Experiments also show that if alcohol is present in the stomach, the ability of a salicylate to break the mucosal barrier is enhanced, even when the acidity of the stomach contents is low. These results have been found in human volunteers as well as in dogs with the experimental pouch.

Normal stomach lining. Surface of human stomach’s inner lining, which is the glandular mucosa, is seen enlarged some 700 diameters in this scanning micrograph. The view shows the tops of epithelial cells, the gastric pits and characteristic folds of a normal stomach.

 

Look what aspirin does to your stomach! Damaged epithelial cells on the surface of the inner wall of a human stomach are magnified about 12,000 diameters in this scanning electron micrograph. The tops of some cells have been destroyed, leaving holes in the mucosal barrier.

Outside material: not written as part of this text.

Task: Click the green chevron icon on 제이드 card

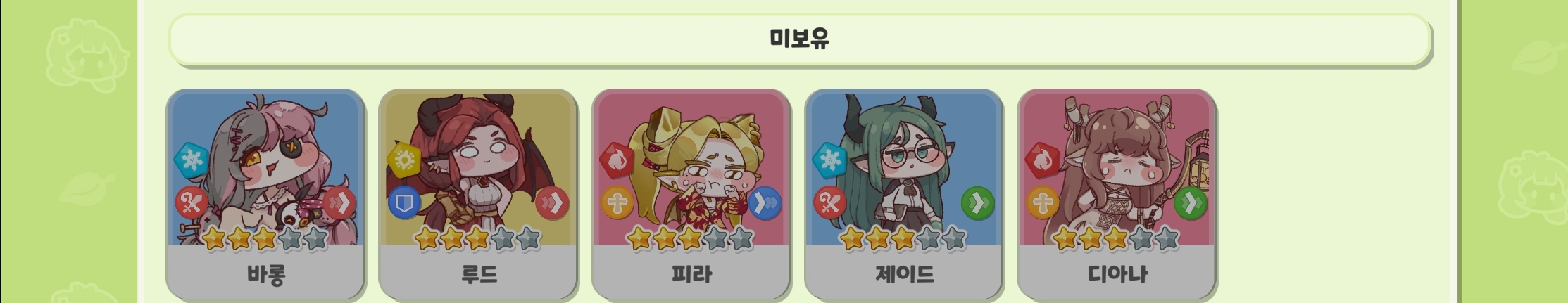Action: (x=978, y=204)
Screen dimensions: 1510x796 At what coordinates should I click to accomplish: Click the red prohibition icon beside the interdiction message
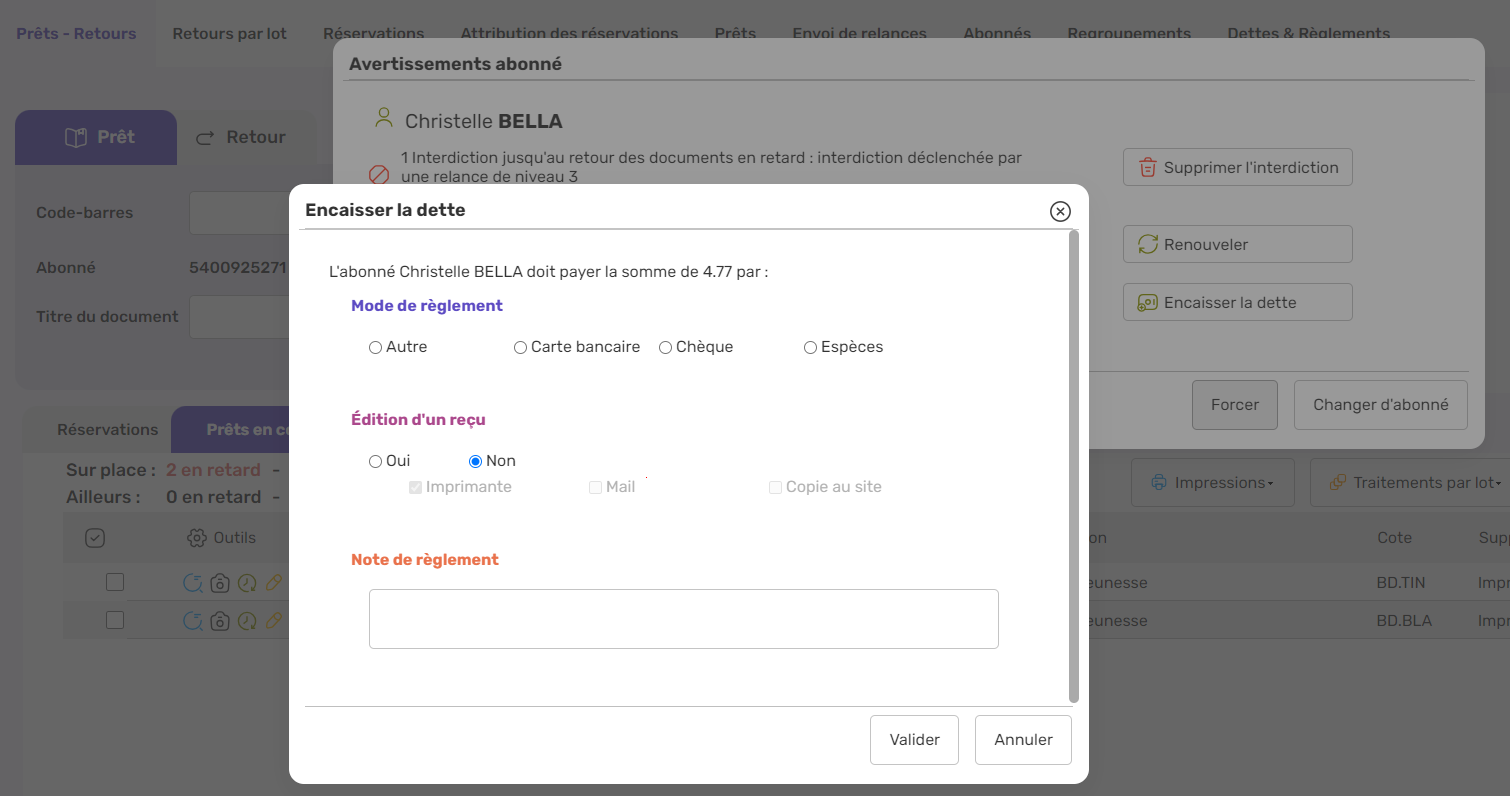pyautogui.click(x=379, y=175)
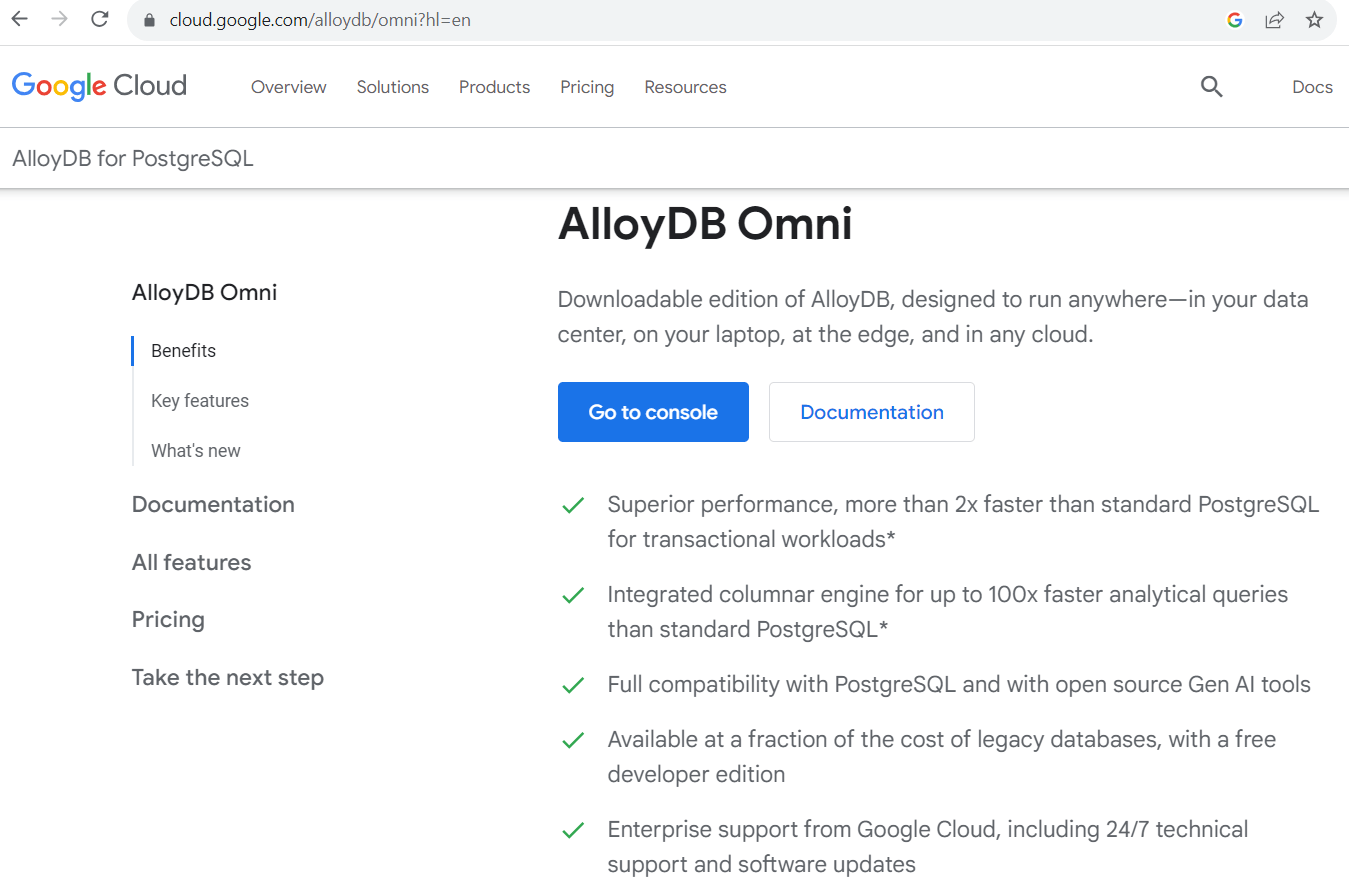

The penetration of the salicylate into the mucosa has two damaging effects: (1) it breaks the barrier (by killing cells at the mucosal surface), thereby opening the gates for further influx of acid, and (2) it acts as a weapon to destroy the mucosa (by promoting bleeding).

Synergism of aspirin and alcohol in damaging mucosal barrier is shown by increased flow of sodium ions through the broken barrier. Aspirin (red curve) in acid solution causes damage. A 4 percent solution of ethanol added to aspirin (green curve) increases damage. Even greater damage is caused by aspirin and 9 percent ethanol (black).

ASPIRIN AND ALCOHOL WOULD APPEAR TO BE AN UNWISE COMBINATION!